Genau den hatte ich dabei, als wir, Tanja und ihre Alpinistenfreunde, uns am 30.04. trafen, um unter der Oktoberbrücke "Rope Jumping" zu betreiben. Nun ist dieses Herumklettern unter der riesigen Brücke und alles andere damit Einhergehende "eigentlich" verboten, aber wir wissen ja mittlerweile, wie das mit dem "eigentlich verboten" ist -
russische Freiheit eben! Mir stand allerdings meine Höhenangst im Wege, so dass mich die ganze Unternehmung einige Überwindung kostete. Während zwei Leute die hochkomplizierte Sicherung und alles vorbereiteten, kramte ich meinen Fotoapparat raus. Und siehe da; nach drei Fotos war die Batterie leer! Mir fallen da viele Schimpfwörter, in mindestens drei Sprachen, ein. Jetzt habe ich jedenfalls von beiden tollen Tagen keine Fotos und kann hier (fast) nur altes Material reinbringen.
Am 01.05., dem "Kampf- und Feiertag der Arbeiter- und Bauernklasse" (offizieller DDR-Duktus), wollte ich trotz des wie immer guten Wetters nichts Großes unternehmen, denn ich musste in Deutschland ganz offiziell unterschreiben, dass ich mich von jeder politischen Betätigung hier fernhalte. Und wer weiß schon, wo die
verstreuten Kommunisten oder auch andere Vertreter der "Arbeiter- und Bauernklasse" mit ihren Maidemonstrationen auftauchen. Wie schnell kann man da vereinnahmt werden, oder gerät als völlig Unbeteiligter zwischen die Fronten einer Straßenschlacht zwischen Arbeitern und Kapitalisten? Ich habe ja kein großes Interesse daran, hier auf meine letzten Tage auch noch ein russisches Gefängnis von innen kennen zu lernen - ich war im Krankenhaus, was eine hinreichend spannende Erfahrung ist.

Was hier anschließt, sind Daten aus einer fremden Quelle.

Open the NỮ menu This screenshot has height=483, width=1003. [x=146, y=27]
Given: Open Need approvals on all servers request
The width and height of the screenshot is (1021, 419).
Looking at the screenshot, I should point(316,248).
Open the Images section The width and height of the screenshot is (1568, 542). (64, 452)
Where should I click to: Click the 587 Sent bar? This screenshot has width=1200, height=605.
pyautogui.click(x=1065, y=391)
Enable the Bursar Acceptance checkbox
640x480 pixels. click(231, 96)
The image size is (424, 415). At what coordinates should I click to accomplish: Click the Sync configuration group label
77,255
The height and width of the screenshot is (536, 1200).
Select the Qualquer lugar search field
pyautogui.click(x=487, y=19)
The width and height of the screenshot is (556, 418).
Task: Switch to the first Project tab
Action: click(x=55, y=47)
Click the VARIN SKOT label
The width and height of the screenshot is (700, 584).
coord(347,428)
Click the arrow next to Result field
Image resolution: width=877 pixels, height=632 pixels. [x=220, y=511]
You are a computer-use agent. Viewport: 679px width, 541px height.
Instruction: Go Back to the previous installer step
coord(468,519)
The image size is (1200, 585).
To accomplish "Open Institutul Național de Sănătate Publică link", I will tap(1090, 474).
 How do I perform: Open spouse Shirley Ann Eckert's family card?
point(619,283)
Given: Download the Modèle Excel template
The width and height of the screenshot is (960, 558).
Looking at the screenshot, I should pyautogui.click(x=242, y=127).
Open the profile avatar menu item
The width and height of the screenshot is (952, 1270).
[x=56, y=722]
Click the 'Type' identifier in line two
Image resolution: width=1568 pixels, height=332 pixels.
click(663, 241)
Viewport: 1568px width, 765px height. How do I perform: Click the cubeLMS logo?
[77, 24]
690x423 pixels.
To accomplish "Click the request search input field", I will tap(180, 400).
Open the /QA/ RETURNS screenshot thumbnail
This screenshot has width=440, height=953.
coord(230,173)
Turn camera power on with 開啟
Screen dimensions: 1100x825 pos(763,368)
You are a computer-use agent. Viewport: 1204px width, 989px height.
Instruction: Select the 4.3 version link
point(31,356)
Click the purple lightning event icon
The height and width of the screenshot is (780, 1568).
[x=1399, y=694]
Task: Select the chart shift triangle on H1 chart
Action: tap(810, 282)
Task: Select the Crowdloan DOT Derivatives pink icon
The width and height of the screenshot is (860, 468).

In den letzten zwei Tagen bin ich auch ständig unterwegs gewesen und habe noch einige der mir bislang unbekannten Außenbezirken erforscht. Bei diesen Wanderungen ging es mir ebenso wie Hape
So grün ist es noch nicht!
Kerkeling, der in seinem (übrigens absolut nicht lustigen, aber philosophisch sehr interessanten) Buch "Ich bin dann mal weg" feststellte, dass nach dem fünften Foto von der gleichen Person auch vor immer wechselnden Hintergründen das Motiv nicht schöner wird. Leider werden die städtischen Landschaften Krasnojarsks auch nach dem fünften, zehnten oder fünfzigsten Foto nicht bunter. So bin ich dann sinnierend durch die Gegend gewackelt und habe den Fotoapparat im Rucksack belassen.
Diese Blumen gibt es auch noch nicht!
Heute nun bin ich wieder ohne Kamera losgestiefelt - nur ein kleiner Gang im näheren Bereich - und was sehen meine weit aufgerissenen Augen? Da steht doch tatsächlich auf der langsam ergrünenden Wiese ein einsames Blümelein mit bunter Blüte! Eine natürliche Blume, die in der Stadt - einsam zwar, aber immerhin - noch vor dem höchsten Feiertag, dem 9, Mai, zu blühen wagt! Welch ein Erlebnis, aber wieder einmal hatte ich keinen Fotoapparat dabei.
Es ist was los in Russland, aber meine Gedanken verweilen nun immer häufiger bei meiner Heimreise.